__Yapmanız gerekenler__:
Sunulan alıntıya göre şu üç ifadenin doğru olup olmadığını belirtin. Her biri için evet ya da hayır deyin ve kararı belirleyen sözleri alıntıdan aynen aktarın. 1. Murat Karayılan, 30 yıldır bu düşünce için savaştığını söylemektedir. 2. Yazar, Kürt milletinin bu itiraftan sonra kendi doğrusunu bulamayacağını düşünmektedir. 3. Söz konusu açıklama, militanlara Kürdistan Dağları'ndan çekilme emrinin verildiği basın açıklamasında yapılmıştır.

__Sunulan alıntı__:
──────

Ana içeriğe atla

"Kürt Ulus Devleti'nin kurulmasına karşıyız" / İbrahim Aksoy

Bu sözler, Abdullah efendinin halifesi, Murat Karayılan Paşa’ya ait. Biz zaten başından beri, PKK’nin zihniyetinde ulus devlet diye bir düşüncenin olmadığını söyledik. Geç de olsa bu açık itirafından dolayı, halife Murat Paşa’yı kutluyorum. Murat efendi diyor ki ben buyum ve 30 yıldır bunun için savaştım. Kürd Milleti bu konuda ne düşünür, o da onların sorunu.

Bu açıklamayı Murat Paşa, militanlarına Kürdistan Dağları’ndan çekilme emri verdiği, basın açıklamasında yapmıştı. Aslında bu açıklama kendini inkarın, itirafıdır. 30 yıldan beri, Bağımsız, Birleşik Kürdistan çağırısı, koca bir yalanmış. Bunun koca bir yalan olduğunu biz başından beri hep söyledik. Ben Kürd milletinin sağ duyusunun dayatılan bu saçmalıkları da en az tahribatla geçiştireceğine inanıyorum. Murat Paşa’nın bu açık itirafından sonra Kürd Milleti kendi doğrusunu mutlaka bulacaktır.

Abdullah efendinin; dünya siyaset literatürüne kazandırdığı şu saçma deyimlerden sonra, böyle bir saçmalık zaten bekleniyordu. “Konfedaralizim”, “Demokratik Özerklik”, “Ulus Devlet Modası geçti”, “İslam Milleti” gibi saçma ve uyduruk terimlerle sadece Kürd Milleti’nin kafasını karıştırmak hedeflenmişti. Kandil’deki basın açıklamasında, Murat Paşa son noktayı koydu
.

──────

__Verilen bilgiler__:
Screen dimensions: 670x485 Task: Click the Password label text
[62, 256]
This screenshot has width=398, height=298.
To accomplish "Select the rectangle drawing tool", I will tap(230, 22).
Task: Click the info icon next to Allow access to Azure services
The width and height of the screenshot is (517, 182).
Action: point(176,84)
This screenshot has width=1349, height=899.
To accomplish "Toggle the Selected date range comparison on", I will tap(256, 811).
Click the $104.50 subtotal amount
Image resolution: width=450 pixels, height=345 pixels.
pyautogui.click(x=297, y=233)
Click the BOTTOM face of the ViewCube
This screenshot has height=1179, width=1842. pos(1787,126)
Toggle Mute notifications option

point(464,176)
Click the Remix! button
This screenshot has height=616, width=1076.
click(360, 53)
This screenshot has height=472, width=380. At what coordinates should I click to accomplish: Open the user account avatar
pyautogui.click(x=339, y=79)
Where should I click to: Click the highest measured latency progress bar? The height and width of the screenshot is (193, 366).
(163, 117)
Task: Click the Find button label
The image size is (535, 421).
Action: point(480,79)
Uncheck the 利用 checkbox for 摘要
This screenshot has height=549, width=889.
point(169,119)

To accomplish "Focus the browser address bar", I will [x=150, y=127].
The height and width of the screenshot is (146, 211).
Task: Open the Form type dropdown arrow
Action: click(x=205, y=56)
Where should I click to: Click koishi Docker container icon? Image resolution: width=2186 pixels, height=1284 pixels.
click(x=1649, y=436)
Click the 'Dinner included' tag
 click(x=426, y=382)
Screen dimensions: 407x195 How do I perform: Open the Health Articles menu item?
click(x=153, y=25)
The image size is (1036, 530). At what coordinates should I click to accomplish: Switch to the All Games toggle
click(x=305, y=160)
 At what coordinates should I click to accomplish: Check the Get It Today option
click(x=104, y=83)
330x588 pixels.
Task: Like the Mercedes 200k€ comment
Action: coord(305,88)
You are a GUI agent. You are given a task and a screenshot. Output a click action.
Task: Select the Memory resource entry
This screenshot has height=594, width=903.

──────

__Eksiksiz yanıt__:
1. Evet: "Murat efendi diyor ki ben buyum ve 30 yıldır bunun için savaştım."
2. Hayır: "Murat Paşa’nın bu açık itirafından sonra Kürd Milleti kendi doğrusunu mutlaka bulacaktır."
3. Evet: "Bu açıklamayı Murat Paşa, militanlarına Kürdistan Dağları’ndan çekilme emri verdiği, basın açıklamasında yapmıştı."